You spin me right ’round, baby

Favorite records are like assholes: everyone has one. But it’s a rare person who knows exactly why a record is his or her favorite. In the case of the four writers who read their work at Powell’s this past Monday, the "why" is everything.

The 33 1/3 series, published by Continuum, features various critics, musicians and writers who pick their favorite albums and write about them any way they want. The novella-length books can be fiction, memoir, criticism, whatever. It’s all up to the writer.

The first to read Monday night was Michaelangelo Matos, the music editor for the Seattle Weekly. Prince’s Sign O’ the Times was Matos’ chosen album and, sure enough, his prose was so packed with musical minutiae that he often stumbled over his words and had to take a few deep breaths between sections. Not only did I learn about Prince’s musical alter ego Camille and how she was created, but in a discussion about Prince’s influence on trip-hop Matos managed to mention that DJ Shadow’s debut album Endtroducing was recorded with only an 8-track and a sampler.

Colin Meloy, better known as the lead singer for the band The Decemberists, and sounding like a punk-literate David Sedaris, read from his memoir inspired by the Replacements’ Let It Be. The section he read concerned his attempts as a middle-schooler to ingratiate himself into his school’s skater/punk crowd.

Next came Douglas Wolk, who read from his book on James Brown’s Live at the Apollo, deftly using a CD player to play-call-and-response with his writing.
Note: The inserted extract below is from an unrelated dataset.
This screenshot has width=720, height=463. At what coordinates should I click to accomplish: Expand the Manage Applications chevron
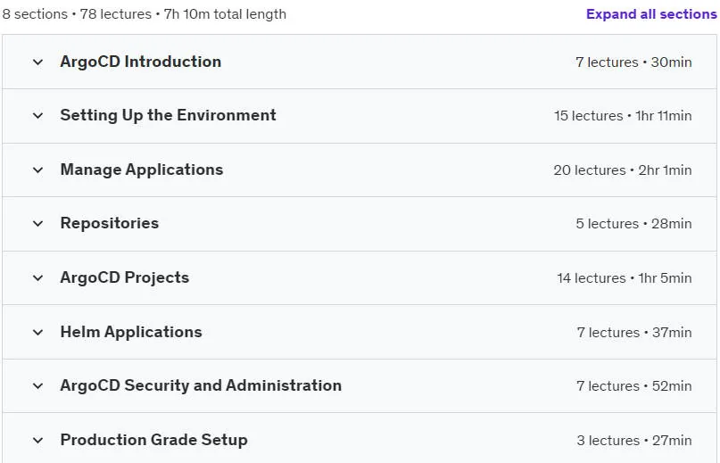click(38, 170)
When Wolk mentioned the chilly weather in Harlem the night of the concert, on cue James Brown screamed, "It’s cold outside!"

Finally, Michael McGonigal read from his forthcoming book on My Bloody Valentine’s Loveless, relating his excruciating yet enlightening experience of the band’s notorious freak-out in D, wherein they played the D-chord over and over with amps as high as they could go, until the sound resembled, as McGonigal said, "a jet engine."

During the Q & A session after the reading, all of the writers admitted that while the albums they had chosen were certainly among their favorites, there were certain records they loved that they couldn’t imagine taking apart or critiquing. Van Morrison’s Astral Weeks was at the top of most of their lists as one record that’s almost impossible to dissect. All of the writers also explained that they couldn’t imagine listening to the albums they wrote about until at least a couple years had passed, teaching us that if a record is your all-time desert island favorite, you might be better off writing about your second favorite album.